Alleged drug courier held at JFK says was trying to settle debt

A Guyanese who allegedly attempted to smuggle over two pounds of cocaine into the US in an effort to settle a debt was busted at the John F. Kennedy Airport and is now sitting in a New York jail.

Raymond Orwin Ptolemy Harry arrived in the US on October 27th 2019 on a Caribbean Airlines flight and was stopped by a US Customs and Border Protection (CBP) office to be questioned after clearing immigration.

According to Special Agent with the Department of Homeland Security Ryan W. Shipley, Harry  at the time had a blue carry-on bag and a black suitcase which he had uplifted from the baggage claim area.

He was asked if anyone had given him anything to take to the US and he responded in the negative. A check of the two bags found that suspected cocaine, weighing 1272.8 grammes, was hidden in their walls.

Questioned, Harry admitted that he had received the luggage before his departure from someone in Guyana to whom he owed a debt.

“Harry told [the officer] in sum and substance that, in exchange for delivering the luggage to a contact in New York, his debt would be forgiven,” Shipley said in court papers seen by this newspaper.
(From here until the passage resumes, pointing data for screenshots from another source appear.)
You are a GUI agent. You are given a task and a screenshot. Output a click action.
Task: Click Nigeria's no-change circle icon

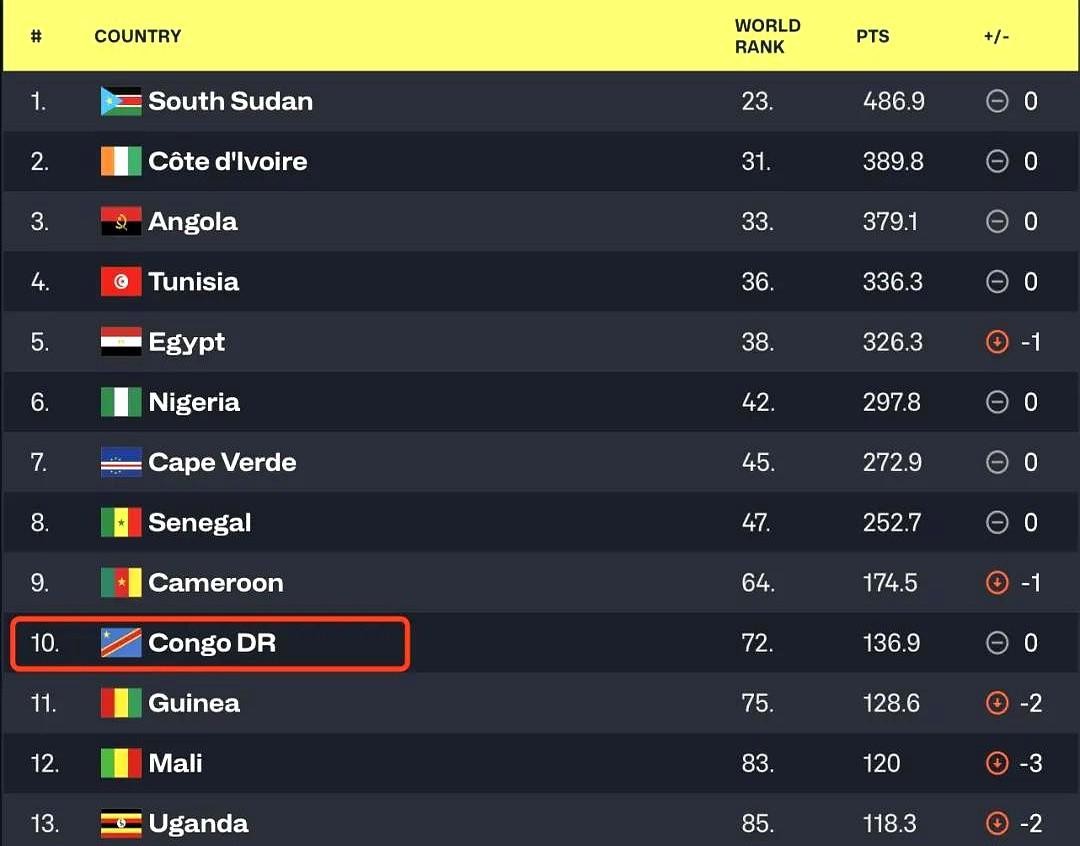997,402
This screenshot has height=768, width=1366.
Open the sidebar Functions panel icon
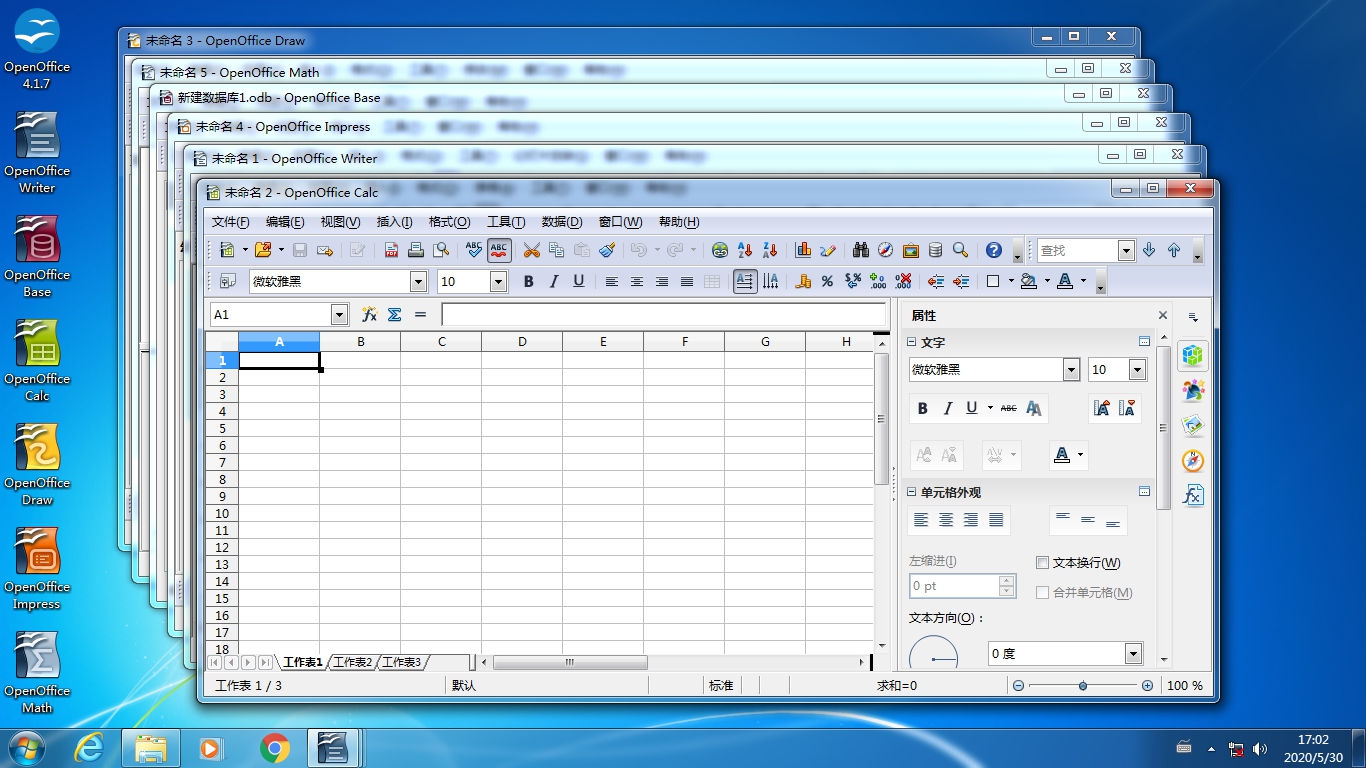pyautogui.click(x=1192, y=496)
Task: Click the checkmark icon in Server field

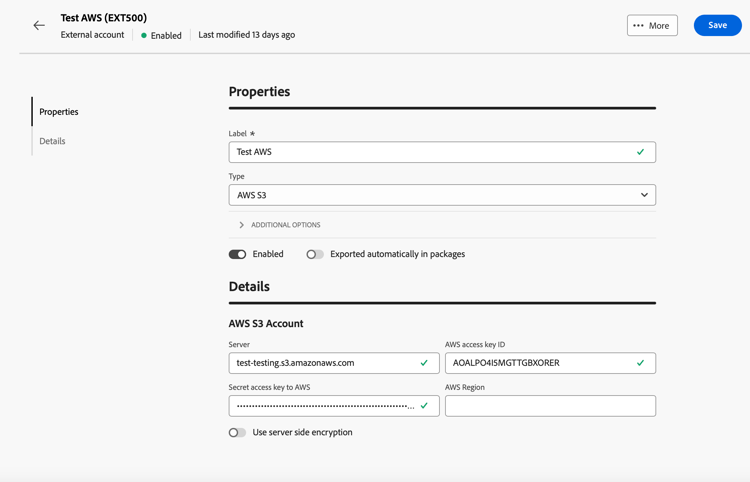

He said when he received the empty luggage he had felt that something was concealed in the walls and admitted that he knew it was cocaine. He was given a telephone number for a contact when he landed at JFK and was told that the individual would have picked him up.

Harry has since appeared before Magistrate Judge Ramon E. Reyes, Jr and been remanded to prison. He was represented by federal defender Michael Weil at the time.